Thoughts on Emergence

That’s funny. I don’t feel emergent. Or slimy. Or moldy. How people on the Web are just like slime molds…

My latest muse is emergence. My post on emergent features demonstrates that. What it doesn’t demonstrate, however, is my strong belief that in the very near future we’ll see many more features displaying emergent behavior. This will mostly come in the way of popularity aggregators, as Robin Good has called them. Examples include trendalicious, del.icio.us popular, NYTimes most emailed articles…you’ll start noticing them everywhere.

Yesterday while in a Barnes and Noble in Peabody, MA I took a look at the book Emergence by Steven Johnson (one of Amazon’s Best of 2001). In it, Johnson talks about the study of slime molds, which appear to display the behavior of a single organism despite being made up of many, many smaller ones.

One of the earlier theories as to how this happens is a theory in which there are many “controller” organisms spread throughout the mold that have more authority than others. When they give orders, the group responds. As Johnson humorously points out, though, the only problem with this theory is that there was no evidence of it: nobody could find a “controller” organism.

It turns out that the organisms do take cues from each other, and “messages” spread throughout the mold. All the organisms are equal, though, so it’s still hard to tell how the organisms make “decisions” about what to do. It occurred to me that this is exactly how humans learn.
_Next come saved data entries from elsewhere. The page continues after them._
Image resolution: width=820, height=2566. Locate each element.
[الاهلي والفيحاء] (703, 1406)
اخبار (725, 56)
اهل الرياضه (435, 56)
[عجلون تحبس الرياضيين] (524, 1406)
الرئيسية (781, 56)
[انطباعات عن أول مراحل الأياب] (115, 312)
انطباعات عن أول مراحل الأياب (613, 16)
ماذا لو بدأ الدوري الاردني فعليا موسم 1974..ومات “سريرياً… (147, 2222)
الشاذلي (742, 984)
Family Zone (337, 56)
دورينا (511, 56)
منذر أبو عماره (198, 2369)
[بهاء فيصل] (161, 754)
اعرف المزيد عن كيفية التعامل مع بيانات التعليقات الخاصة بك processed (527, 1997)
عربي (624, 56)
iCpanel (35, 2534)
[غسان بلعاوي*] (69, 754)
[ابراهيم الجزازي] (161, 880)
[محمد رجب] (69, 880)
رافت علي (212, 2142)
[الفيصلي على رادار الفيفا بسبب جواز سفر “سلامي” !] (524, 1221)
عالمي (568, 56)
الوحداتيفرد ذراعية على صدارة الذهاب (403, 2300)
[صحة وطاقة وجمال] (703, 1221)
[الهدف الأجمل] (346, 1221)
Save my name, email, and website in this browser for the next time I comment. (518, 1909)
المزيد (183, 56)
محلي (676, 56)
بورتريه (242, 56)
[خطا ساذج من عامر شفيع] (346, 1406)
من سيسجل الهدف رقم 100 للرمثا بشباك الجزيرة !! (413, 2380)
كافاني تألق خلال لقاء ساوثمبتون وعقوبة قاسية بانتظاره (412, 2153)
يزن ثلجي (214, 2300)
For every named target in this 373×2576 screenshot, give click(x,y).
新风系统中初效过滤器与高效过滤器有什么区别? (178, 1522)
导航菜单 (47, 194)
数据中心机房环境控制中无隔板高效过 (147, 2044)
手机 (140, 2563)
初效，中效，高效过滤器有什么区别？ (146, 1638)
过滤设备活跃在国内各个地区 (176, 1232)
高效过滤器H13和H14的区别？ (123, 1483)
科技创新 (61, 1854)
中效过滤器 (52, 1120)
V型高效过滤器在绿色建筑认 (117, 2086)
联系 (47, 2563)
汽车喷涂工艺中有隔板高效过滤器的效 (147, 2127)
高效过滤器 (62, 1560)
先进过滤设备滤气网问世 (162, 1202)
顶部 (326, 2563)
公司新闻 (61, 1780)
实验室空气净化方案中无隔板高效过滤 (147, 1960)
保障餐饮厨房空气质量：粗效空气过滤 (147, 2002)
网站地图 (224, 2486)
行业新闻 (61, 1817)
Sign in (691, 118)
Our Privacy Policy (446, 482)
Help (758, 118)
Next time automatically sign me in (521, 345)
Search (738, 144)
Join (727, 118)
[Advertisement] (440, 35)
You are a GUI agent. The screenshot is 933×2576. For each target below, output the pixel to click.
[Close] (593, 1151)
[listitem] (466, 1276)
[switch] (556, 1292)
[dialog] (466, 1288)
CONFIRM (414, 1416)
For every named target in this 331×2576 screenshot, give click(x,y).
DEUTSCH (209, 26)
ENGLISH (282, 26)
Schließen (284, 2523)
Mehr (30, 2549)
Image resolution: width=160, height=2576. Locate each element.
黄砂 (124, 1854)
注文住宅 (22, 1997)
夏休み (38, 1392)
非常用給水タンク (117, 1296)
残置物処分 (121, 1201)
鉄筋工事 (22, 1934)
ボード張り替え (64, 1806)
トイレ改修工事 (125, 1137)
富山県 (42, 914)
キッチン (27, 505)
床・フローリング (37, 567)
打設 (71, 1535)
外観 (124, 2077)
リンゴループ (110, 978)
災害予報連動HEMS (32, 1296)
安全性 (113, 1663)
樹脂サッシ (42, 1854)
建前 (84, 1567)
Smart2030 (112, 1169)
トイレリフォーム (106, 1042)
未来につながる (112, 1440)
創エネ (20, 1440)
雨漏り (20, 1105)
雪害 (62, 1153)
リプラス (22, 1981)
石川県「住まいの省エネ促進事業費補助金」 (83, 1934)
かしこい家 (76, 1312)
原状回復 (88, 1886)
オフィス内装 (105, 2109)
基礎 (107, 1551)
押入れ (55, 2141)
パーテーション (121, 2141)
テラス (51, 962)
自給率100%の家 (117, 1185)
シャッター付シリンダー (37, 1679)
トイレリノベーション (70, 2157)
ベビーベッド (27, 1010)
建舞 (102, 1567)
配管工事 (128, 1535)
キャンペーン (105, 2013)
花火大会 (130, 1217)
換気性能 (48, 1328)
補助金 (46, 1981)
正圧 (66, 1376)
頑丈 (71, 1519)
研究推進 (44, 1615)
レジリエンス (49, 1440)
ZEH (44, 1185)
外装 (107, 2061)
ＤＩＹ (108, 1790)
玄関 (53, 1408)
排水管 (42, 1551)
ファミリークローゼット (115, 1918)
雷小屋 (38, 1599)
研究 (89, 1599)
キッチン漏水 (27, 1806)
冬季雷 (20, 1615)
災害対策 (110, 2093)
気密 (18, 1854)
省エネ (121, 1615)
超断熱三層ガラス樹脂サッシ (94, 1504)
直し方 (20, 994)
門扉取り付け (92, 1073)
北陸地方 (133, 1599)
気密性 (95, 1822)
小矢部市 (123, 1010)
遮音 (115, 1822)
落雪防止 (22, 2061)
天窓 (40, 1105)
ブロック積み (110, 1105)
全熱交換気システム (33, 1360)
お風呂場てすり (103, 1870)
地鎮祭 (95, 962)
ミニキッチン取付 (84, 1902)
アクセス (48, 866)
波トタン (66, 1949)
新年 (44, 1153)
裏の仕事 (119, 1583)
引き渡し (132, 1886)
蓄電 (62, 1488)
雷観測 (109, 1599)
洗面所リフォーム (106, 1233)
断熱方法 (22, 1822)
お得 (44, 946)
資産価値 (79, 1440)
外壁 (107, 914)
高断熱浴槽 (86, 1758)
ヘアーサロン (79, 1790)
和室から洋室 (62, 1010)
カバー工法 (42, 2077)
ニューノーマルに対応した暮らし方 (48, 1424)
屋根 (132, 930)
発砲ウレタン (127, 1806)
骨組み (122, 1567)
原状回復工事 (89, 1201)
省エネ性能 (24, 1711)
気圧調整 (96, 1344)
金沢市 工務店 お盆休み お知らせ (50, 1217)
We watch what others do, and imitate it. Then, we see consequences and alter our future behavior.

In the beginning of any new endeavour, however, we repeat this process. Without experience, or anything else to go on, we simply mimic what others do. Or, being careful not to “copy”, we alter very slightly what we’ve seen others do, thus making it our own. We do it in our own style, but we sure as heck didn’t create the whole of it!

Thus the rise and success of popular things. And popularity aggregators. Look for more of them in the future: after all, everybody’s doing it.